──────── Document excerpt
Democratic senators Edward J. Markey of Massachusetts and Nydia Velázquez of New York, both members of the U.S. Senate Committee on Small Business and Entrepreneurship, issued an even more pointed rebuke, calling the policy a “devastating attack on immigrant entrepreneurs.” In their joint statement, they accused the Trump administration of “stoking the flames of hatred, spreading fear and confusion among immigrants and small business owners.” Their criticism highlighted the contradiction of barring legal permanent residents—people who have followed proper immigration procedures and been granted lawful status—from accessing business loans while simultaneously claiming to support legal immigration. The senators characterized the policy as choosing “hatred” over supporting hardworking legal immigrants, and concluded bluntly: “The administration’s message to immigrants is clear: You are not welcome to pursue the American Dream.”
Broader Implications for American Entrepreneurship and Economy
This policy shift raises fundamental questions about America’s relationship with legal immigration and economic opportunity. Green card holders are not temporary visitors or undocumented immigrants—they are legal permanent residents who have undergone extensive vetting, often waiting years or even decades for their status. Many have established families, purchased homes, paid taxes, and contributed to their communities for years before becoming eligible for citizenship. The new SBA restrictions create a two-tiered system where legal residents can work in America, pay American taxes, and contribute to Social Security and Medicare, but cannot access the same business development resources as citizens, even though they face the same market challenges and economic risks.
────────────────
## Exercise tasks
1: In the article on the SBA loan policy, what did Markey and Velázquez call the policy?
2: Restate the part of the article on the SBA loan policy that begins at the words "Broader Implications for" and stops after "and economic risks.", swapping "Green card holders" for "Permanent residents".
3: Write what comes next in the article on the SBA loan policy, picking up after its last sentence.
──────── Input data
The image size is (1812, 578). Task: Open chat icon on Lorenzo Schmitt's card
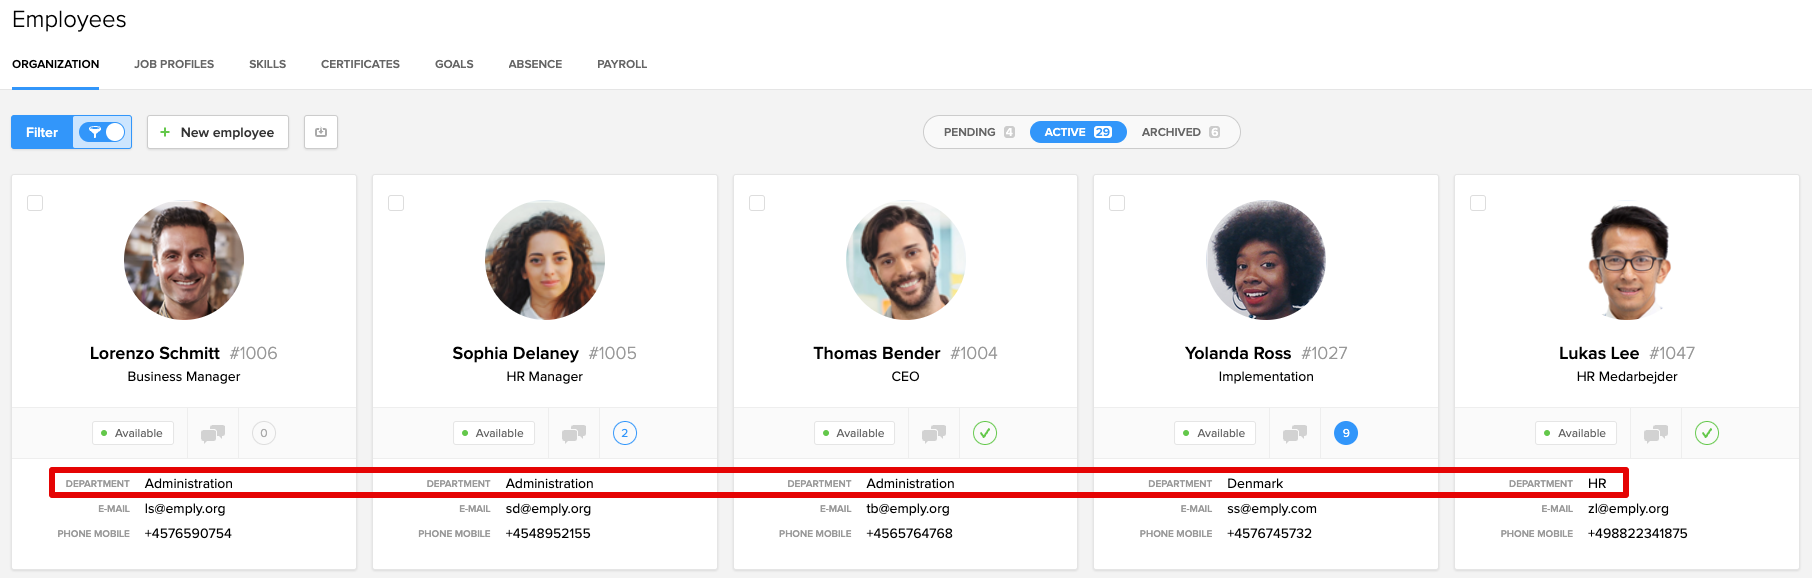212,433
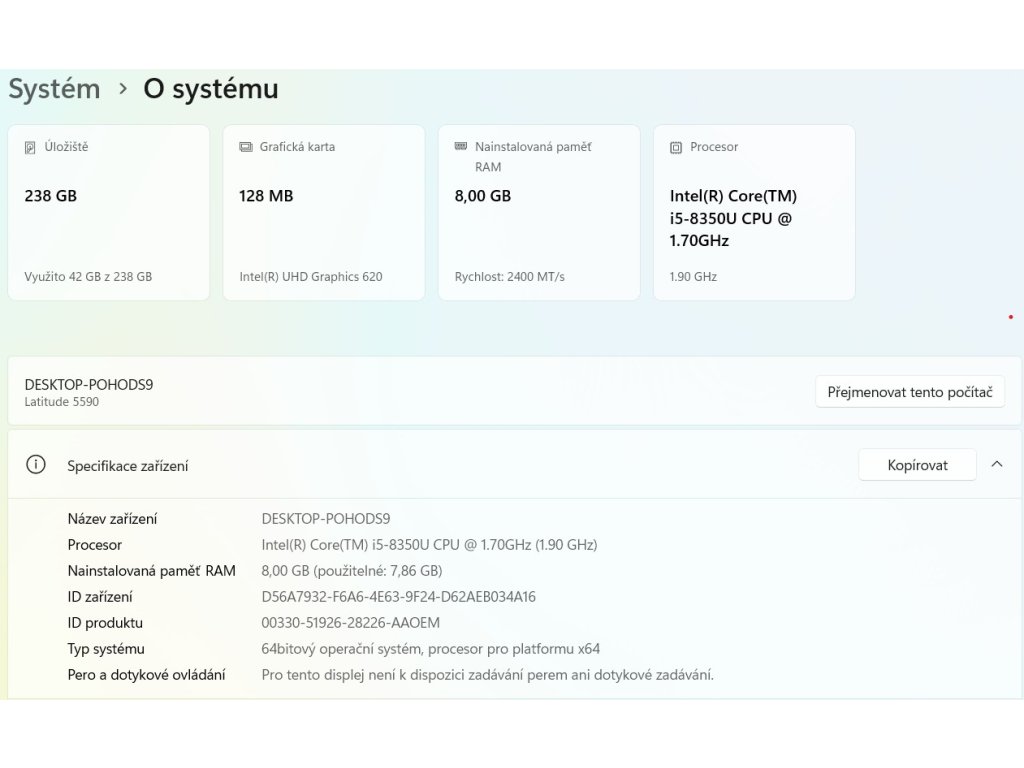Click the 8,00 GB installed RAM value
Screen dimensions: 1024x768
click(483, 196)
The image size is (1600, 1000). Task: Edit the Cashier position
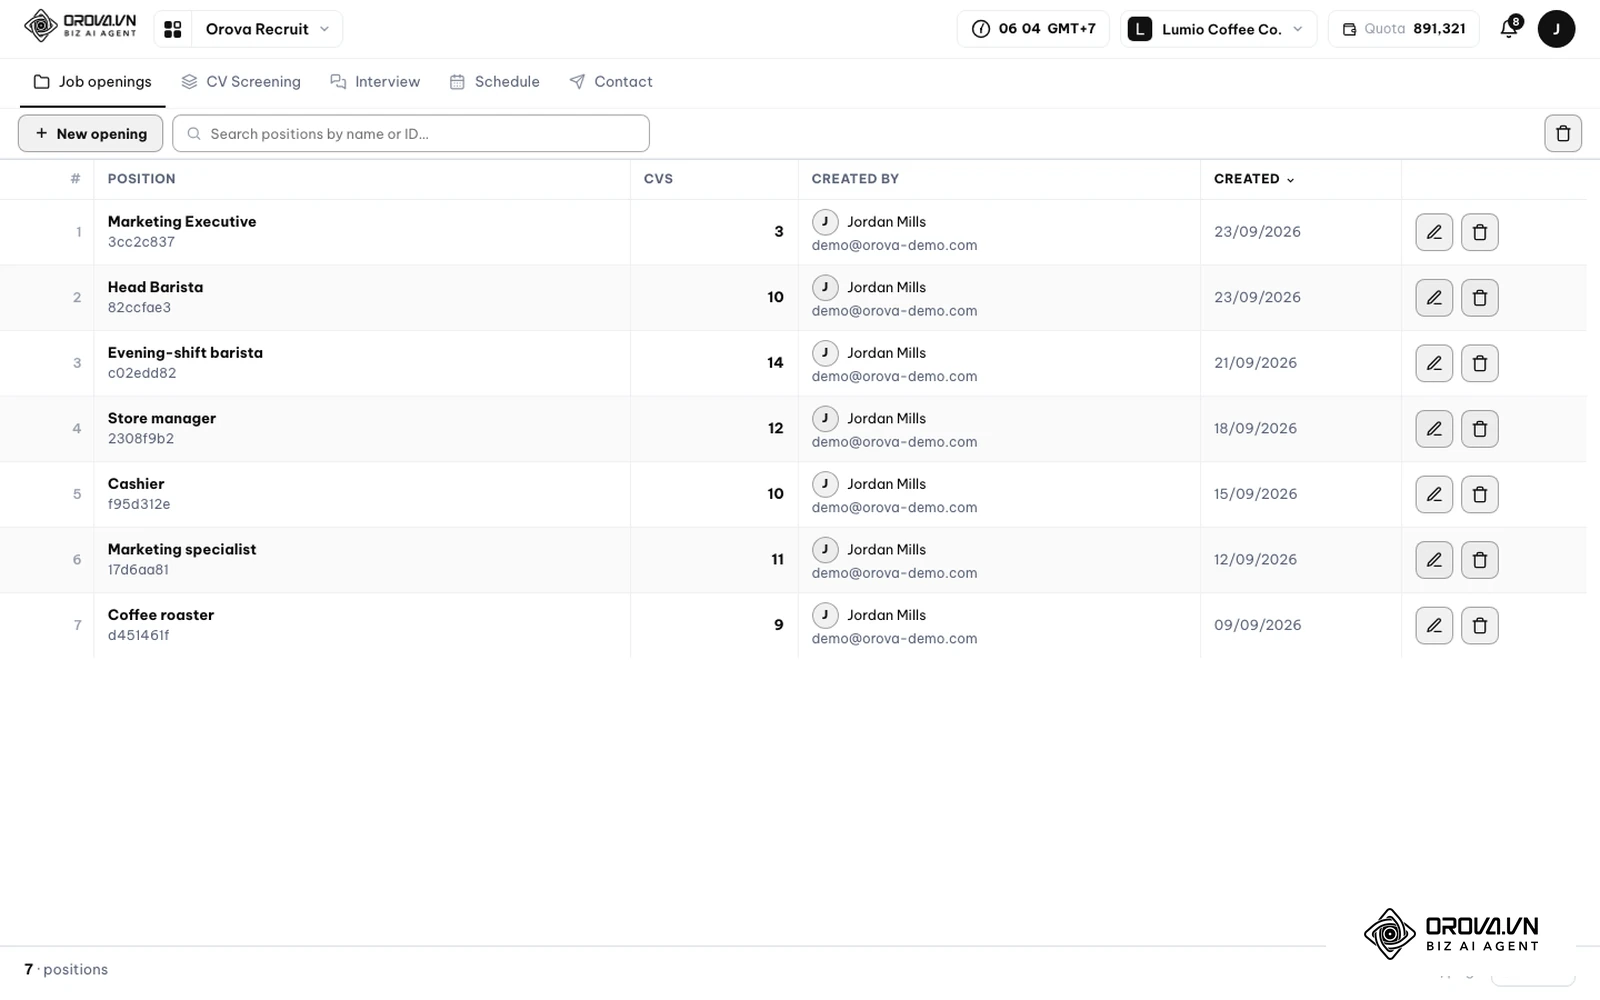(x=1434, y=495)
────────────────
──────── Input data
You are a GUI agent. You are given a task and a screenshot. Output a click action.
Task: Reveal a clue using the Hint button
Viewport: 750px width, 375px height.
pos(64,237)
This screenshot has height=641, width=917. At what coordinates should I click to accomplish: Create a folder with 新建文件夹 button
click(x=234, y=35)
────────────────
## Results for each task
1: A "devastating attack on immigrant entrepreneurs."

2:
Broader Implications for American Entrepreneurship and Economy
This policy shift raises fundamental questions about America’s relationship with legal immigration and economic opportunity. Permanent residents are not temporary visitors or undocumented immigrants—they are legal permanent residents who have undergone extensive vetting, often waiting years or even decades for their status. Many have established families, purchased homes, paid taxes, and contributed to their communities for years before becoming eligible for citizenship. The new SBA restrictions create a two-tiered system where legal residents can work in America, pay American taxes, and contribute to Social Security and Medicare, but cannot access the same business development resources as citizens, even though they face the same market challenges and economic risks.

3:
The economic impact could extend beyond the individuals directly affected. Research consistently shows that immigrant entrepreneurs play a disproportionately important role in American innovation and job creation. Immigrant-founded companies have created millions of jobs for American workers—both immigrant and native-born—and contributed substantially to economic growth in communities across the country. By restricting access to business capital based solely on citizenship status rather than business viability, creditworthiness, or job creation potential, the policy may inadvertently hamper economic growth in the communities these businesses serve. Furthermore, the restriction may push talented entrepreneurs toward alternative funding sources with less favorable terms or toward starting businesses in other countries where their legal status doesn’t disqualify them from government-supported business programs, potentially representing a competitive disadvantage for American communities that could benefit from these enterprises. As the March 1st implementation date approaches, the tension between immigration restrictions and economic growth objectives will likely continue generating debate about what truly serves American workers and communities best.